"Scheduler Activations: Effective Kernel Support for the User-Level Management of Parallelism"
Problem
-
User-level library
- Management in application's address space
- High performance and very flexible
- Lack functionality
-
Operating system kernel
- Poor performance (compared with user-level threads)
- Poor flexibility
- High functionality
How to design a parallelism mechanism (e.g., kernel interface + use-level thread package) that combines the functionality of kernel threads with the performance and flexibility of user-level threads?
Background
Theme for supporting concurrent and parallel programming
- Conform to application semantics
- Respect priorities of applications
- No unnecessary blocking
- Fast context switch
- High processor utilization
"Heavyweight" Process Model
-
Pros:
- Simple, uni-threaded model
- Security provided by address space boundaries
-
Cons:
- High cost for context switch
- Coarse granualarity limits degree of concurrency
"Lightweight" User-level Threads
-
Pros:
- Thread semantics defined by application: different applications can be linked with different user-level thread libraries
- Fast context switch time: within an order of magnitude of procedure call time
- No kernel intervention (i.e., high performance)
- Good scheduling policy flexibility: done by the thread lib
-
Cons:
- Unnecessary blocking: A blocking system call, I/O, page faults, and multiprogramming block all threads (i.e., lack of functionality)
- System scheduler unaware of user thread priorities
- Processor under-utilization (i.e., Hard to run as many threads as CPUs) because: Don't know how many CPUs; Don't know when a thread blocks
Kernel Threads
-
Pros:
-
No system integration problems (system calls can be blocking calls) (i.e., high functionality)
- Handle blocking system calls/page faults well
-
Threads are seen and scheduled only by the kernel
-
-
Cons:
- Adds many user/kernel crossings (i.e., low performance) (e.g., thread switch, create, exit, lock, signal, wait, ...)
- Typically 10x-30x slower than user threads
- Every thread-related call traps: etra kernel trap and copy and check of all parameters on all thread operations
- Single, general purpose scheduling algorithm (i.e., lack of flexibility)

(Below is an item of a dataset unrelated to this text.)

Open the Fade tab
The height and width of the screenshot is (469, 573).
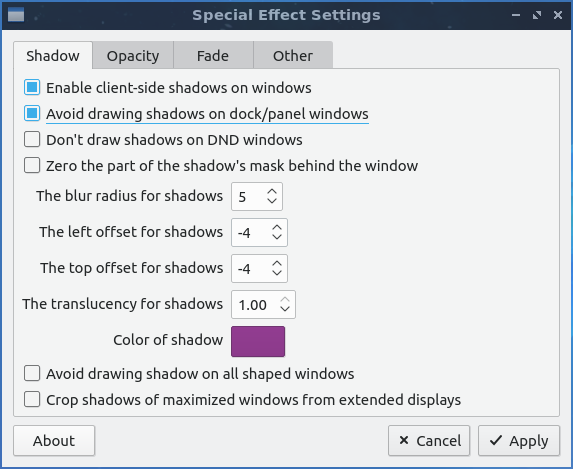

- Thread semantics defined by system
- Context switch time better than process switch time by an order of magnitude, but an order of magnitude worse than user-level threads
- System scheduler unaware of user thread state (e.g., in critical section) leading to blocking and lower processor utilization
- Adds many user/kernel crossings (i.e., low performance) (e.g., thread switch, create, exit, lock, signal, wait, ...)
User-level threads multiplexed on kernel threads
- Question: Can we accomplish system integration by implementing user-level threads on top of kernel threads?
-
No:
- Different apps have different needs (thread priorities, etc)
- Insufficient visibility between the kernel and user thread library
- Kernel doesn't know best thread to run
- Kernel doesn't know about user-level locks, priority inversion (preempt while in critical section): too much info changing too quickly to notify kernel
- kernel events (preemption, I/O) invisible to user library (user thread blocks, then kernel thread serving it also blocks)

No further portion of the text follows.